Create passwords for access to the Docker Registry
In order to let users login into the registry we need to create users (user1/user2). This will be done by using htpasswd. The user data will be stored in docker-registry.htpasswd file and placed in the /opt/docker/registry/conf directory.
$ sudo yum install httpd-tools -y
$ sudo htpasswd -c /opt/docker/registry/conf/docker-registry.htpasswd user1
$ sudo htpasswd /opt/docker/registry/conf/docker-registry.htpasswd user2
Note: when creating the second user omit the -c otherwise the docker-registry.htpasswd file will be get overwritten!
Run the NGINX Proxy
As mentioned we are going to use the image from Container Solutions to run our NGINX proxy.

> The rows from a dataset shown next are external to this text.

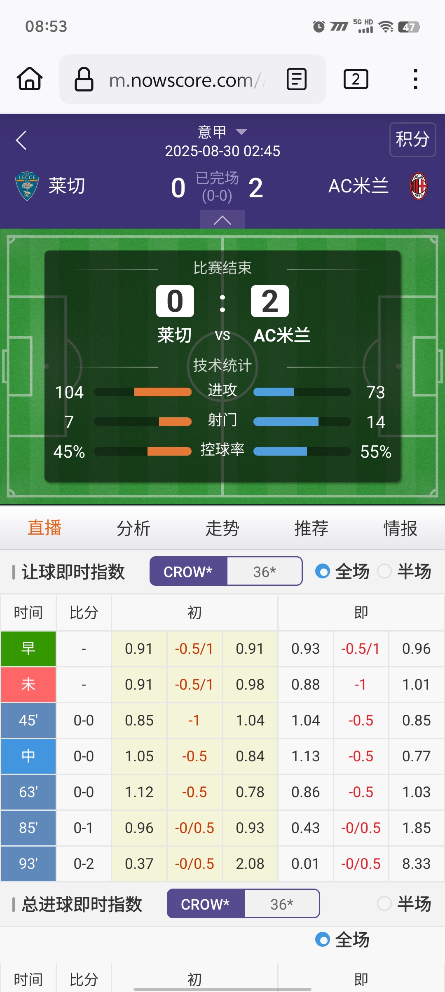
Task: Select CROW* in total goals section
Action: click(x=205, y=904)
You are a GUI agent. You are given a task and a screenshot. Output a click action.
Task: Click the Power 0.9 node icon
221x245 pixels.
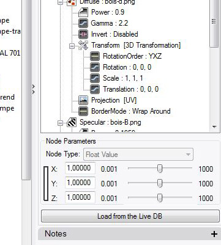coord(83,12)
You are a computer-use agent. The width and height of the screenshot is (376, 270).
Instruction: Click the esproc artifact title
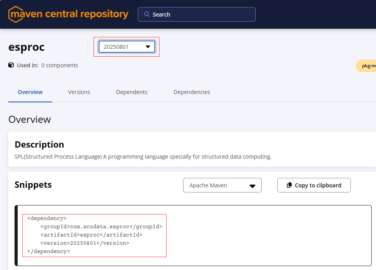[x=26, y=47]
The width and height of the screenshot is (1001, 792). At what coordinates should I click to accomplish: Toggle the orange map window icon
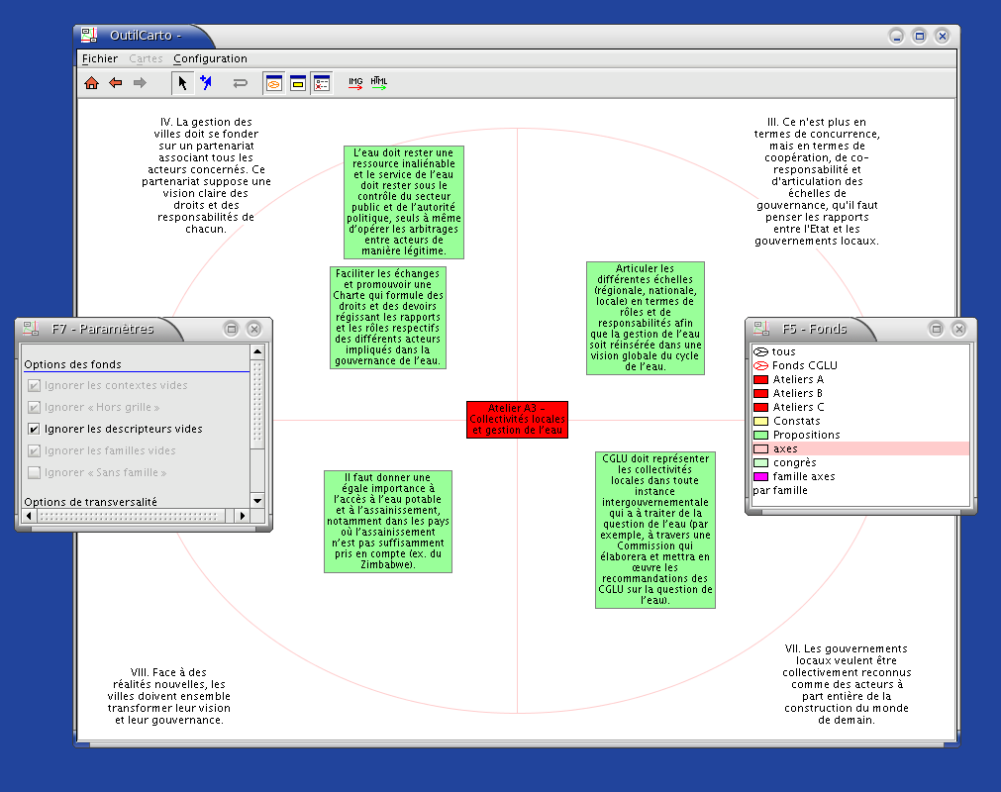(x=273, y=84)
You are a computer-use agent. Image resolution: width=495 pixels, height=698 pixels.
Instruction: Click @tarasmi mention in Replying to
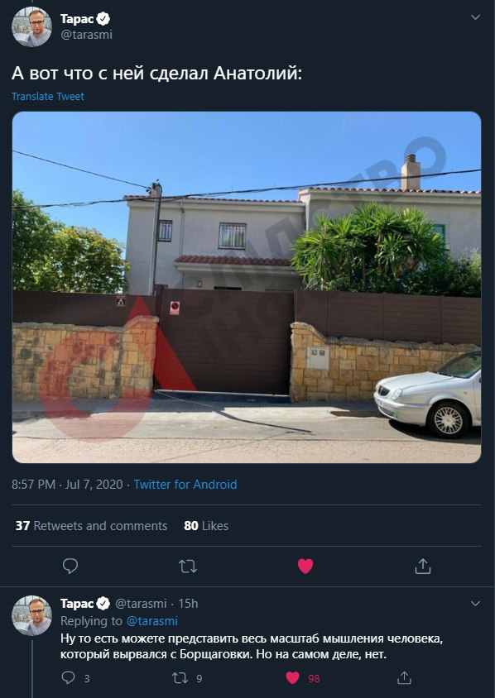[x=152, y=621]
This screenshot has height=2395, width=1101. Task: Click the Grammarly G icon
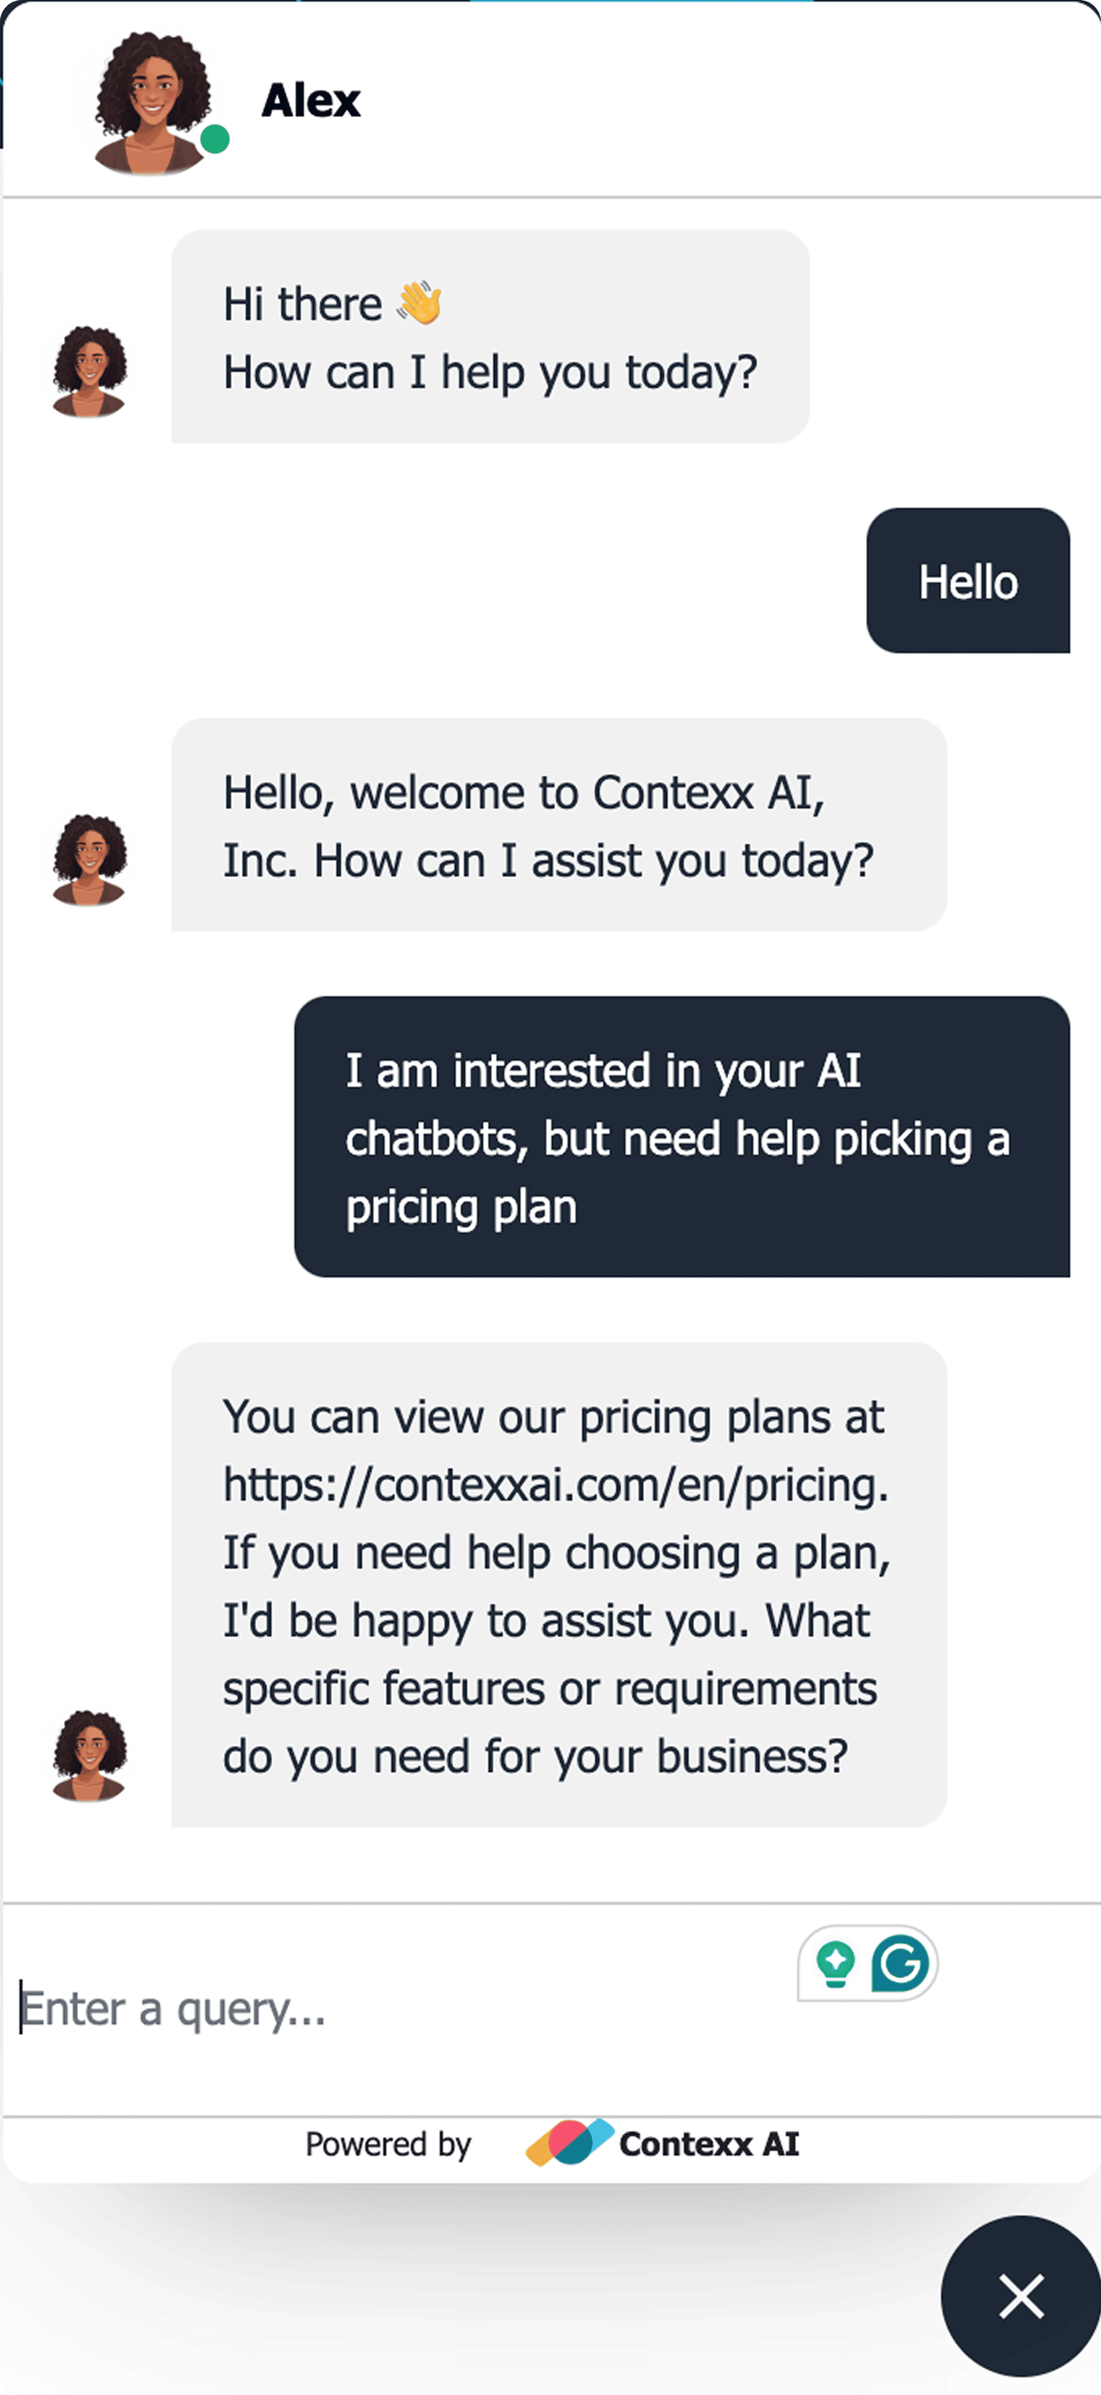click(x=899, y=1963)
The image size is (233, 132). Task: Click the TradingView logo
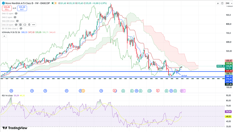tap(15, 128)
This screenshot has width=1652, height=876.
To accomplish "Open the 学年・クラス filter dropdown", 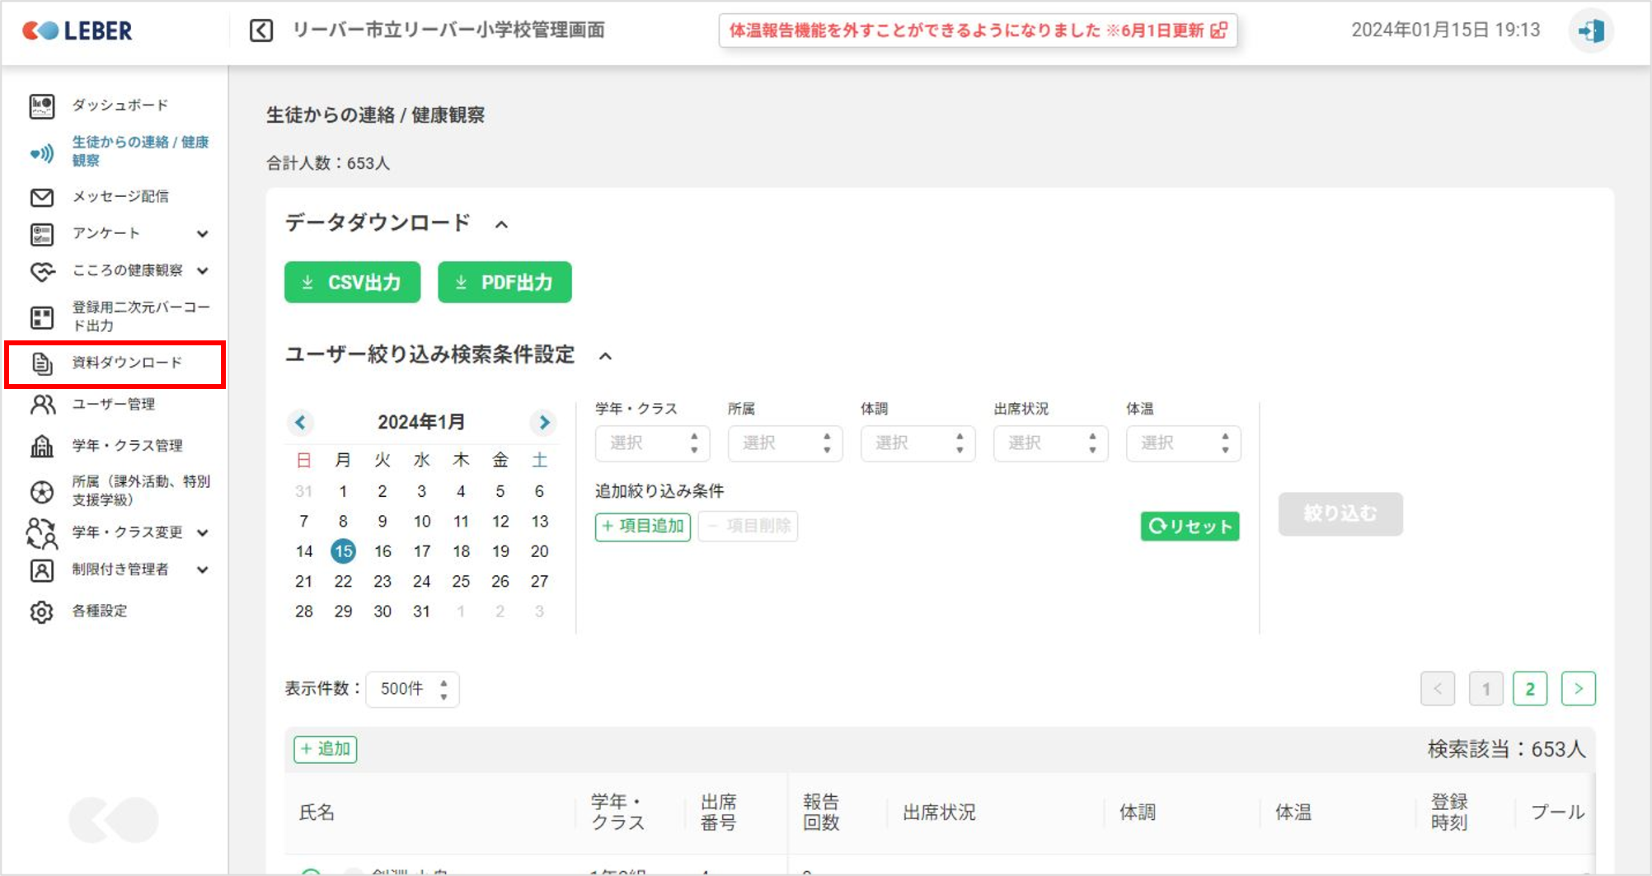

- start the NGINX proxy and name it
docker-registry-proxy
$ sudo docker run -d -p 443:443 \
-e REGISTRY_HOST="docker-registry" -e REGISTRY_PORT="5000" -e SERVER_NAME="localhost" \
--link docker-registry:docker-registry \
-v /opt/docker/registry/conf/docker-registry.htpasswd:/etc/nginx/.htpasswd:ro \
-v /opt/docker/registry/conf:/etc/nginx/ssl:ro \
--name docker-registry-proxy containersol/docker-registry-proxy
After this step we have a running Docker Registry which is secured using Self Signed certificates and users are able to login using their username/password.
To test this navigate to your registry by using a browser (Chrome) and access: https://<domain-name>:443/v2/. After accepting the security warning provide a username/password and the output should be {}.
Now that we have a running secured Docker Registry we can configure the Docker client on our machine that is going to access the remote Registry. For this we need a copy of the earlier docker-registry.crt file.
- copy the
docker-registry.crt file from our server to your local machine. This file is located in /opt/docker/registry/conf. Put the copy in a place where you can find it.
Ubuntu Docker Client
In order to get the local client working, we need to install Docker and register the docker-registry.crt certificate file!
$ sudo wget -qO- https://get.docker.com/ | sh
$ sudo service docker start
- create a directory holding our extra certificates
$ sudo mkdir /usr/share/ca-certificates/extra
$ sudo dpkg-reconfigure ca-certificates
Now you are almost ready!
- restart the local Docker client
$ sudo service docker restart
- login onto your remote registry using
$ docker login <domain-name>:port
Now we have a remote Docker Registry and the Docker Client is able to connect!